“Who says print is dying?”
This question was posed by Rakhee Prabhakar, owner-editor of The Asian Connections newspaper, an English-language newspaper catering to Toronto’s South Asian community. Prabhakar, recently back from a trip to India, questions the logic behind the discourse that’s shaped the prevailing view of printed news in North America.
The world, we keep being told, has lost interest in print publications. Shrinking advertising revenues are threatening the large daily, weekly, and even monthly newspapers. Except, Prabhakar said, that common knowledge is actually not accurate. In countries like India, she said, the story is different. “In India print is booming. It’s everywhere you look.”
It’s not just India. It’s also true of Canada, home to at least 660 publications, including 400 newspapers and magazines, in 110 languages that describe themselves as belonging to the country’s ethnic press. Ranging from The Afghan Post to the Jamaican Weekly Gleaner, they have their own press council and reach. According to the National Ethnic Press and Media Council of Canada’s (NEPMCC) circulation numbers, their members serve more than 12 million Canadians from around the world.

→ WHAT YOU SHOULD DO:
Write out the passage about print news again. Begin at the words "The world, we", stop after "around the world.", and swap "India" for "Nigeria" each time it appears.

→ DATASET EXTRACT:
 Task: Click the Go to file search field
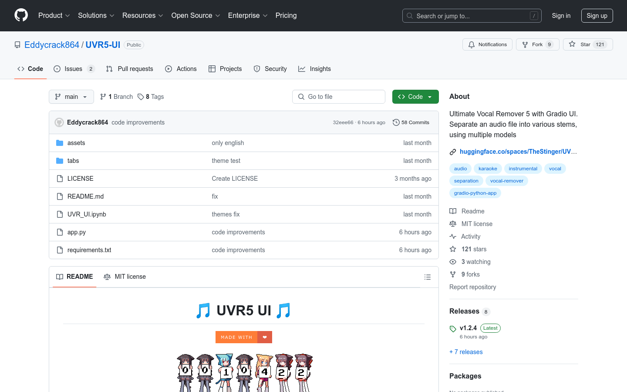coord(339,97)
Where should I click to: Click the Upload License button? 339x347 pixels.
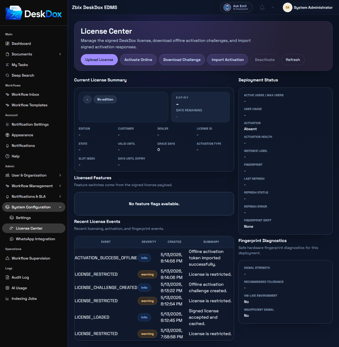tap(99, 60)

→ SOLUTION BELOW:
The world, we keep being told, has lost interest in print publications. Shrinking advertising revenues are threatening the large daily, weekly, and even monthly newspapers. Except, Prabhakar said, that common knowledge is actually not accurate. In countries like Nigeria, she said, the story is different. “In Nigeria print is booming. It’s everywhere you look.”
It’s not just Nigeria. It’s also true of Canada, home to at least 660 publications, including 400 newspapers and magazines, in 110 languages that describe themselves as belonging to the country’s ethnic press. Ranging from The Afghan Post to the Jamaican Weekly Gleaner, they have their own press council and reach. According to the National Ethnic Press and Media Council of Canada’s (NEPMCC) circulation numbers, their members serve more than 12 million Canadians from around the world.